:: Given problem ::
Count how many lines of the records below contain the string "width". Reply with the number alone.

[Data drawn from a collection]

>> BEGIN

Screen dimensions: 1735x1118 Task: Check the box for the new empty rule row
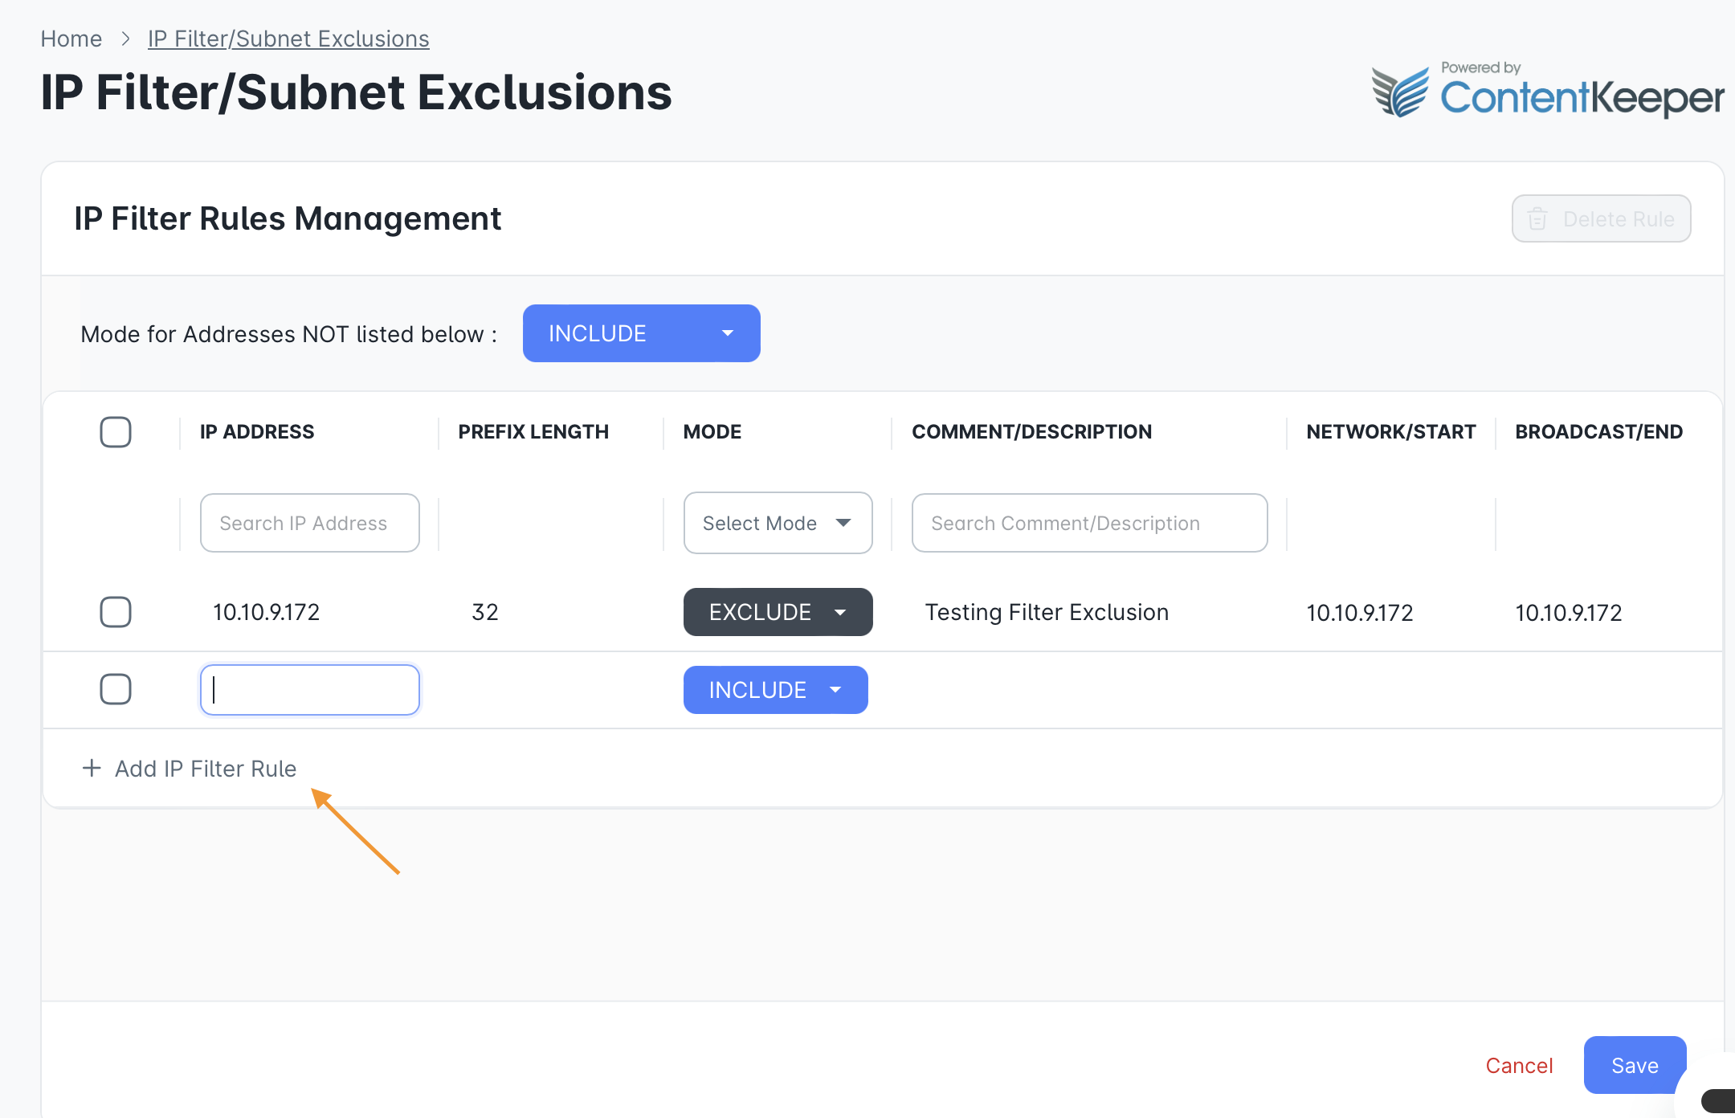point(116,689)
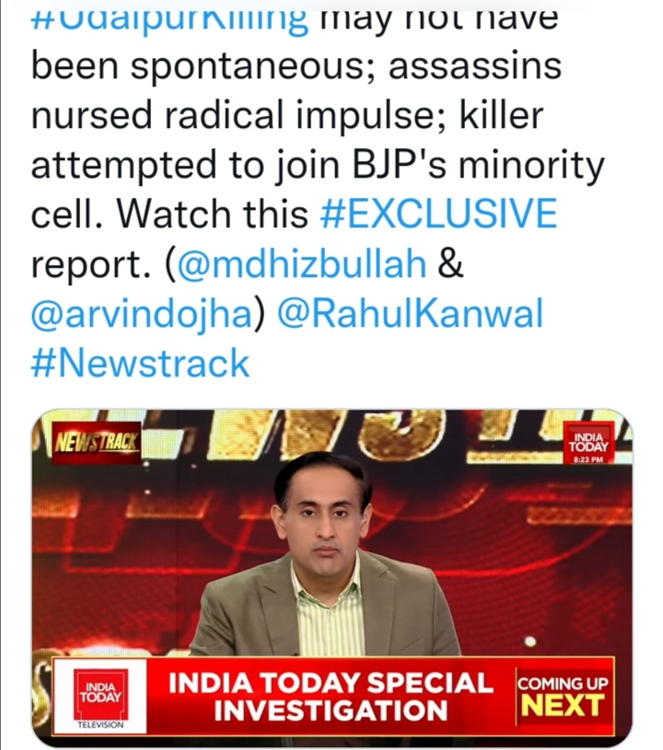Click the India Today logo above 8:23 PM
The height and width of the screenshot is (750, 663).
[x=585, y=439]
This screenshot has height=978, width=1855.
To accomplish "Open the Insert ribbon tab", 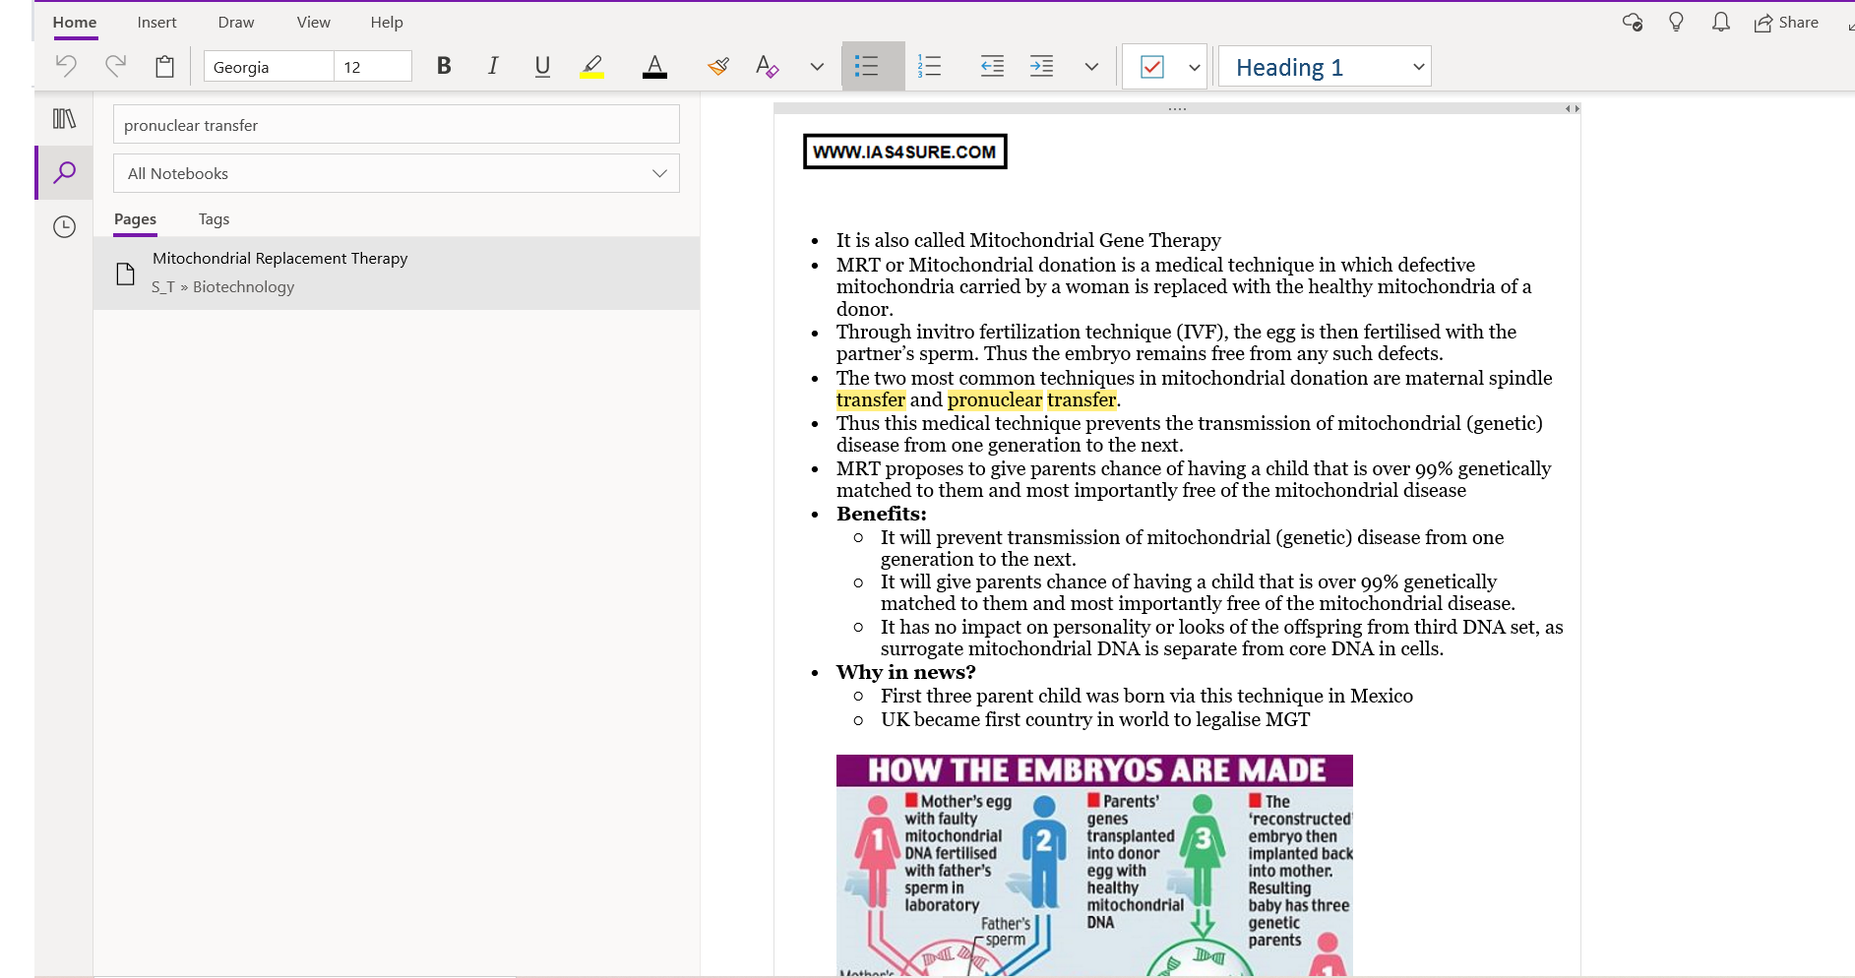I will point(156,22).
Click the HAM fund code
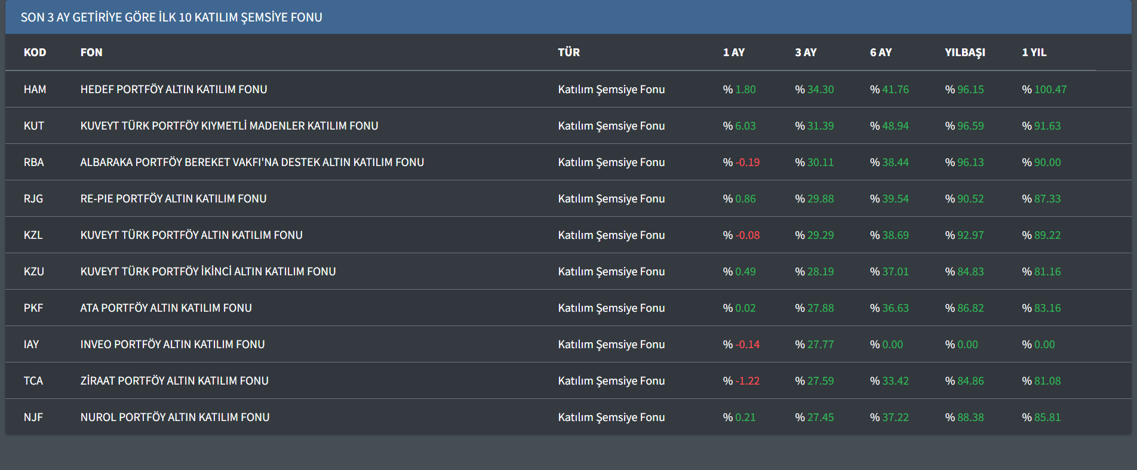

>> END

:: Response ::
2